■ AIM OF THE TASK ■
Copy out the rows verbatim, beginning at the line that contains "Viewport: 1628px width, 922px height." and continuing through the final line of the rows.

Rows excerpted from a collection
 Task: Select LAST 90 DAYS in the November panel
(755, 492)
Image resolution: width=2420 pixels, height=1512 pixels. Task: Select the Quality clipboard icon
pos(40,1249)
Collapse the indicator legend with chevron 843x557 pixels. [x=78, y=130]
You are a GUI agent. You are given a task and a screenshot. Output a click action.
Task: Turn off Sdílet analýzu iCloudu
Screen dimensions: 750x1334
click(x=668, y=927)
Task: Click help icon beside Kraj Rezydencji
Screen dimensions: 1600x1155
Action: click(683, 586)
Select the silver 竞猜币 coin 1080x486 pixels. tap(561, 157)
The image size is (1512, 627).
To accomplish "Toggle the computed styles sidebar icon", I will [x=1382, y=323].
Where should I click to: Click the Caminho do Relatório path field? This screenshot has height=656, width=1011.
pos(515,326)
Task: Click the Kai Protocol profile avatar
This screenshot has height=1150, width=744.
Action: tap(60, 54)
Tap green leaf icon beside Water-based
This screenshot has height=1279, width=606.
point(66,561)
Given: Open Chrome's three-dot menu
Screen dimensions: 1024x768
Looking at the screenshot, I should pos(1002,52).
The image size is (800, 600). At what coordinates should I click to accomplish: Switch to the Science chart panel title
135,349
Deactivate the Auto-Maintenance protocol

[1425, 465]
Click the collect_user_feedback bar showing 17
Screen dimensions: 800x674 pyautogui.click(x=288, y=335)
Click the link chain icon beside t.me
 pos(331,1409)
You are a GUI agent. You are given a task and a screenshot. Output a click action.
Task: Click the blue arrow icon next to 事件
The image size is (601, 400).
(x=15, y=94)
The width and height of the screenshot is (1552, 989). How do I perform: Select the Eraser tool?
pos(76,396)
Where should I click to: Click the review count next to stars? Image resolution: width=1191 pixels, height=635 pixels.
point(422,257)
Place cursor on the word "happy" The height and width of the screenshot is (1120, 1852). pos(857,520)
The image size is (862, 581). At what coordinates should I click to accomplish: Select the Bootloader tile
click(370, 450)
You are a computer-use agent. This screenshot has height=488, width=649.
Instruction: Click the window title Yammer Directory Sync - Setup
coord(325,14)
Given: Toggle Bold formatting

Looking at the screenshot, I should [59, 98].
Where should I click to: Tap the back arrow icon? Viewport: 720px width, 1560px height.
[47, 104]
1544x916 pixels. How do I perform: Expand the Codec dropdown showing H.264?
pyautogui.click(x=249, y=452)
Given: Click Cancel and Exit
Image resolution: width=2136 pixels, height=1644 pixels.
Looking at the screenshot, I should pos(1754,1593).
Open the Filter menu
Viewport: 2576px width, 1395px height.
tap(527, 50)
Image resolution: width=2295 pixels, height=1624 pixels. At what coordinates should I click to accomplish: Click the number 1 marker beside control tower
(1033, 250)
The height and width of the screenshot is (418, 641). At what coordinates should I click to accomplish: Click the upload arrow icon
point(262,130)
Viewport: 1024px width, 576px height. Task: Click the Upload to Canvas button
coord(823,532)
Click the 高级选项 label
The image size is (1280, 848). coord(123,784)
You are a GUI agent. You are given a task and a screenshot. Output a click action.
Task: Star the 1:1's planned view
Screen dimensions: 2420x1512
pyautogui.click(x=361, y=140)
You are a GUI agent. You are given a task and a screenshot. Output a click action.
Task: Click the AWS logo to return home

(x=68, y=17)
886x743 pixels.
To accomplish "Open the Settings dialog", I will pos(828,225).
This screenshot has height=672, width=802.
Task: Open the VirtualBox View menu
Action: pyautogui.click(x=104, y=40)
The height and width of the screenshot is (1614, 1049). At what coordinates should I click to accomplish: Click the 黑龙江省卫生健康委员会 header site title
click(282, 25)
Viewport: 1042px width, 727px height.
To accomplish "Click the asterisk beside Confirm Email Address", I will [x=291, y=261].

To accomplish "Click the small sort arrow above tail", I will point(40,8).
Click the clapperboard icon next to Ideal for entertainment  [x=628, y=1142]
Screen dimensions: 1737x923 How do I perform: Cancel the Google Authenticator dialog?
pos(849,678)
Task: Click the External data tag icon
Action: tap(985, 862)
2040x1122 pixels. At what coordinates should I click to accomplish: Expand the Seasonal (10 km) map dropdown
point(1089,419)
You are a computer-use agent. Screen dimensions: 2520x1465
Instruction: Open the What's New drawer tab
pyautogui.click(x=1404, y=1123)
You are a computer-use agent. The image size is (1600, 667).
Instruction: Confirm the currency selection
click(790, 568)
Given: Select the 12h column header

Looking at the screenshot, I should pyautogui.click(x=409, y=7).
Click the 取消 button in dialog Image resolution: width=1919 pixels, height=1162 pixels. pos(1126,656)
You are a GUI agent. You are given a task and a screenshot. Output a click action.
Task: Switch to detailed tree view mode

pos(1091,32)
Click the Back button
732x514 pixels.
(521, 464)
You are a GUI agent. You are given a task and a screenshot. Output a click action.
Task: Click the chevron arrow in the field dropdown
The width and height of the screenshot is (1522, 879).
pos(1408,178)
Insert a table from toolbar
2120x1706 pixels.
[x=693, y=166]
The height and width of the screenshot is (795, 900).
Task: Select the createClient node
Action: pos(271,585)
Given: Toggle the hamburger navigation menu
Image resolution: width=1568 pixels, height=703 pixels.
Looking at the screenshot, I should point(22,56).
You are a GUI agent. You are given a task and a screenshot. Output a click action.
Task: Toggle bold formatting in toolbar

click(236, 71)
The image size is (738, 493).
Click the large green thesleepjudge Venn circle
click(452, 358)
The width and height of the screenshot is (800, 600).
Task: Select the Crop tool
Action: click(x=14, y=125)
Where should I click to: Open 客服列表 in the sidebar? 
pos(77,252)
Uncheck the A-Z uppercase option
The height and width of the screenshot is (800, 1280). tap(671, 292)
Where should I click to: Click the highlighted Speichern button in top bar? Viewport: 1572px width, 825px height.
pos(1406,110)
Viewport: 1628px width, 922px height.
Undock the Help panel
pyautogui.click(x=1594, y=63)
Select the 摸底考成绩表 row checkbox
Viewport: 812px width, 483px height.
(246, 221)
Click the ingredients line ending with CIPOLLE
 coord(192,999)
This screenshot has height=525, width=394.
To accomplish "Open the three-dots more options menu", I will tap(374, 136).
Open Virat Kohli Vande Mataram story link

■ THE COMPLETED TASK ■
Viewport: 1628px width, 922px height.
Undock the Help panel
pyautogui.click(x=1594, y=63)
Select the 摸底考成绩表 row checkbox
Viewport: 812px width, 483px height.
(246, 221)
Click the ingredients line ending with CIPOLLE
 coord(192,999)
This screenshot has height=525, width=394.
To accomplish "Open the three-dots more options menu", I will tap(374, 136).
Open Virat Kohli Vande Mataram story link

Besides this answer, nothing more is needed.